The 114th United States Congress which was voted for on November 4 last year, began its first sitting session on Tuesday.
Among the first bills that the US House of Representatives passed was a bill approving the construction of the controversial Keystone XL pipeline:
The US House has passed a bill approving the construction of the controversial Keystone XL pipeline.
The Senate is expected to pass a similar bill soon, which President Barack Obama has said he will veto.
Earlier in the day, a court in Nebraska dismissed a case that would have stalled construction of the pipeline. The project has been one of the most contentious issues between Mr Obama and Republicans who now lead Congress.
- BBC News, 9th Jan 2015
What I find most interesting about this, is that President Obama has said that he intends to veto the bill. I don't really care about the politics of the bill to be honest or the shouting match that is the US Congress because that just seems to me to be like Rangers versus Celtic - hooray, boo, hooray, boo - at least Rangers and Celtic fans go home after 90 minutes.
The veto, is an interesting feature of US politics and is a direct result of a partisan method of electing the head of state.
Mechanically, the way legislation passes through the US Congress is identical to that of Westminster parliaments. A bill gets read and debated three times in the lower house before passing to the upper house where it is also read and debated three times. If it passes both houses, it is passed to the head of state or their representative (in the US, the President does the same job as the Queen or Governor-General) and once it is signed off on, it is law.
You'd think that this would cause all sorts of problems but there is a safeguard which allows a two-thirds supermajority to override the president's veto.
I took a look back through the lists of numbers of the House and Senate over the past 100 years¹ and then compared that with a list of Presidents of The United States² and found that of the 54 congresses since 1909 and the presidency of William Taft, only 16 of 54 congresses have been such that one of the houses had a majority different to that of the president. 38 of 54 congresses were openly "friendly" to the president.
This is hardly surprising though. Due to the election cycle of the United States, one half of the Senate and all the Representatives are elected at the same time as the president. During the mid-terms, one half of the Senate and all the Representatives are elected. It means that for the majority of first term presidents, they start with a friendly congress.
It follow that with a friendly congress, there shouldn't need to be a veto, right? Wrong!
In that 100 year time frame, there were 1608 times when the president exercised a veto on legislation. 1256 of those or 78.1% of the time, the president exercised a veto on legislation that came from a "friendly" congress. It was only 352 times or 21.8% of the time, the president exercised a veto on legislation that came from a "hostile" congress.
I think that the 112th and 113th Congress illustrate perfectly why this should be the case.
The 80th Congress was nicknamed the "Do Nothing" Congress by Harry Truman when it only passed 906 bills.
The gridlock on capital hill was so bad recently that the 112th Congress passed 283 bills and the 113th Congress passed 296 bills.
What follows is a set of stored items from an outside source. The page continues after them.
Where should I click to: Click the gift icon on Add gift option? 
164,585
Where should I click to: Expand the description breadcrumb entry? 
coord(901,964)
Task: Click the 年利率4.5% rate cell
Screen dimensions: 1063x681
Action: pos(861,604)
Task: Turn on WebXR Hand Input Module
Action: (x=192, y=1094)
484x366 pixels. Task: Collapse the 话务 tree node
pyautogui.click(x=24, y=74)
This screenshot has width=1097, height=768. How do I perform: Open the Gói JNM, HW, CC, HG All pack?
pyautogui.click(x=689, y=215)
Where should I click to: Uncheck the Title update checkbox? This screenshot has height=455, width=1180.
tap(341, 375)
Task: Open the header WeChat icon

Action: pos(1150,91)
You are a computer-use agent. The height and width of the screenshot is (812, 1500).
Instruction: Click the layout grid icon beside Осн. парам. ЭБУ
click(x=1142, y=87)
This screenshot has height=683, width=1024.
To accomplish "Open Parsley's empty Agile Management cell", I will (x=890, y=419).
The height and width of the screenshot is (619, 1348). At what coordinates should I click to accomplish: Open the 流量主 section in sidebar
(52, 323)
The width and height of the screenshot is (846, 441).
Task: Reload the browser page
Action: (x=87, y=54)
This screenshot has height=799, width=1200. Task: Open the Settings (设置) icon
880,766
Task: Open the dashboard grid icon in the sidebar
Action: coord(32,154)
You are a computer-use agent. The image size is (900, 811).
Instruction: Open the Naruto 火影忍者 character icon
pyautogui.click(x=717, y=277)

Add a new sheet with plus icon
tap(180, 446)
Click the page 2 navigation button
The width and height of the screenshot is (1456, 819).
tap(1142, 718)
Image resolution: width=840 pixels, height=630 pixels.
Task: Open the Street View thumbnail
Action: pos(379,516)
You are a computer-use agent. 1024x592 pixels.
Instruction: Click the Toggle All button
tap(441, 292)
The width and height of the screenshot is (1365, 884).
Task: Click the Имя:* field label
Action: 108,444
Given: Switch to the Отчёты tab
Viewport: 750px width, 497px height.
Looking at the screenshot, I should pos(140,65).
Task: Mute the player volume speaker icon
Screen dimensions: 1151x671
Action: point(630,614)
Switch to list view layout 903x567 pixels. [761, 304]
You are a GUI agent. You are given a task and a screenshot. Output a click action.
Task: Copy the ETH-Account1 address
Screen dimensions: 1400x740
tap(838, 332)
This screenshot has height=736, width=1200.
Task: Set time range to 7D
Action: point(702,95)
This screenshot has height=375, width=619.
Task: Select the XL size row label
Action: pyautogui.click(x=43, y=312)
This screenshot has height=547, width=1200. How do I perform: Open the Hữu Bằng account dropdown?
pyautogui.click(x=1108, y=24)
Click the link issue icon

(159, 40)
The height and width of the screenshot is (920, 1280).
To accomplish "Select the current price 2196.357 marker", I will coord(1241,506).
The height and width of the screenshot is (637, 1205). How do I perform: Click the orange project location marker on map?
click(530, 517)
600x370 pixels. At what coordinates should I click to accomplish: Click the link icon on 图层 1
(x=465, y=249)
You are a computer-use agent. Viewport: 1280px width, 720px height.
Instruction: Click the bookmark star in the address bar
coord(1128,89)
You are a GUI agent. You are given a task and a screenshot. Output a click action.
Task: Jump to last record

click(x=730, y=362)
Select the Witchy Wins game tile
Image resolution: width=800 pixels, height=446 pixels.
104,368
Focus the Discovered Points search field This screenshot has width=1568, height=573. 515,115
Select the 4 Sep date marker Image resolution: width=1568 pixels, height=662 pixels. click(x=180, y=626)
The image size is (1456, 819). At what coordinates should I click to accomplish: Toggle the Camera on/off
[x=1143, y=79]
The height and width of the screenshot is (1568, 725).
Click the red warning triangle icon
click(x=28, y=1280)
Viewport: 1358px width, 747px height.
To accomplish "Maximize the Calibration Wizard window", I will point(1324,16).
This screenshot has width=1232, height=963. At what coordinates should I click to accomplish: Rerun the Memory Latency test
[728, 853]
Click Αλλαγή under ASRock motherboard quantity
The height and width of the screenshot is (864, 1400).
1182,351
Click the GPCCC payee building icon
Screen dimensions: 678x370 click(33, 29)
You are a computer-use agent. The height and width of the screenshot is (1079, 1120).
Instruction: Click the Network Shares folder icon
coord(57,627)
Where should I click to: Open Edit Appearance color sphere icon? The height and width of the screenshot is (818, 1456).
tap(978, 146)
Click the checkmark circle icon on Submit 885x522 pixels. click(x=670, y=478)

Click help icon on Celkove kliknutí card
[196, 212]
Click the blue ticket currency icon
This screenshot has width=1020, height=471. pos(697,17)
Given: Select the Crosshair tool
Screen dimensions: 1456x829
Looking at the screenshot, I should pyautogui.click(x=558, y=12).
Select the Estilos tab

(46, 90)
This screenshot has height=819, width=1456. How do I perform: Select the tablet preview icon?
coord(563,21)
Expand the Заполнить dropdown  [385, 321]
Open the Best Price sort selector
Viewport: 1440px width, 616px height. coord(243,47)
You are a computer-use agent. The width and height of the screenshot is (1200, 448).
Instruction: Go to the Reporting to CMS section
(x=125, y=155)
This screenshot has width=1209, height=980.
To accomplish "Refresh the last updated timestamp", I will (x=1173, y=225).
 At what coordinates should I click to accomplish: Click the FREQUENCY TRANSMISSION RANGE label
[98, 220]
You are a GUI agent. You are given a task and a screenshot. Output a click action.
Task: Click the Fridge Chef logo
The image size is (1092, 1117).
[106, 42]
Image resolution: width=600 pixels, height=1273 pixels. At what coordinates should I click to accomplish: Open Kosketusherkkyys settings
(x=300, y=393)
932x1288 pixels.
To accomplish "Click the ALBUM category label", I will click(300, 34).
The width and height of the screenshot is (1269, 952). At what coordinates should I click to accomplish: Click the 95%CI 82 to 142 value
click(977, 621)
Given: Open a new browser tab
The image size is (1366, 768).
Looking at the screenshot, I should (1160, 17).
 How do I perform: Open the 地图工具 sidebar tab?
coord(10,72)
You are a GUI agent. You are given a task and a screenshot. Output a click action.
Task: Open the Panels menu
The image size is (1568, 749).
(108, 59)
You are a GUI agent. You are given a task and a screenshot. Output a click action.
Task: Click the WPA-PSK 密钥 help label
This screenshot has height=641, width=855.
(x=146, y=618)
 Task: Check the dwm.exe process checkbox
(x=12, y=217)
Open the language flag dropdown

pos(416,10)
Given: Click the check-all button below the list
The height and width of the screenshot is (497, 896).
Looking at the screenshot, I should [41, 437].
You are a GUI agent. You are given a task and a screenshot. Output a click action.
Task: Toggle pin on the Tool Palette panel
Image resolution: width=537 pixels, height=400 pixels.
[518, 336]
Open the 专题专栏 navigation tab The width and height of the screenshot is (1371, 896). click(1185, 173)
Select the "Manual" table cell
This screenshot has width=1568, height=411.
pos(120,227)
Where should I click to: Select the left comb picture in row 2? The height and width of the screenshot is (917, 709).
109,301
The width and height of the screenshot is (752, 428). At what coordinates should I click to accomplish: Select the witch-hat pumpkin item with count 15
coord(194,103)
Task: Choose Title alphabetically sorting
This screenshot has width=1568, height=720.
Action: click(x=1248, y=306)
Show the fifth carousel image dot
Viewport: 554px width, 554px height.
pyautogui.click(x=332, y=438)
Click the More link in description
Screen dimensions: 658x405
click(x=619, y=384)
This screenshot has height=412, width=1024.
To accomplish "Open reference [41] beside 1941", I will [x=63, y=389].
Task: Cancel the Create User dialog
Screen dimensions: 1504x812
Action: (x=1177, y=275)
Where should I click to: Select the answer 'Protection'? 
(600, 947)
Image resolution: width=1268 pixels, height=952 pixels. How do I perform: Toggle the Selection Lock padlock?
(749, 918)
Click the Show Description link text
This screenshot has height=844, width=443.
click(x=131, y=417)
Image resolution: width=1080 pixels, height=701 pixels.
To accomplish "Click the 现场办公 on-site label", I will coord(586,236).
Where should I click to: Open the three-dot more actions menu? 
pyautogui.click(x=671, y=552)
Add those together and you still only get 579; which combined is still well short of the "Do Nothing" Congress.
President Obama has only vetoed 2 bills in three congresses. I think it stands to reason that if bills aren't even escaping the congress, they never even get the chance to be vetoed.
This is why I think that the 114th Congress will be different to the other three in Obama's presidency. For the first time, he doesn't just have a friendly or deadlocked congress but one that's openly hostile. Over the long run, only 21.8% of vetoes have come from openly hostile congresses but I suspect that the next two years might be as fractured as Nixon's term as presidency. The congress will try everything and the 114th Congress just might be the one for record vetos... at least before the presidential primaries begin in 2016.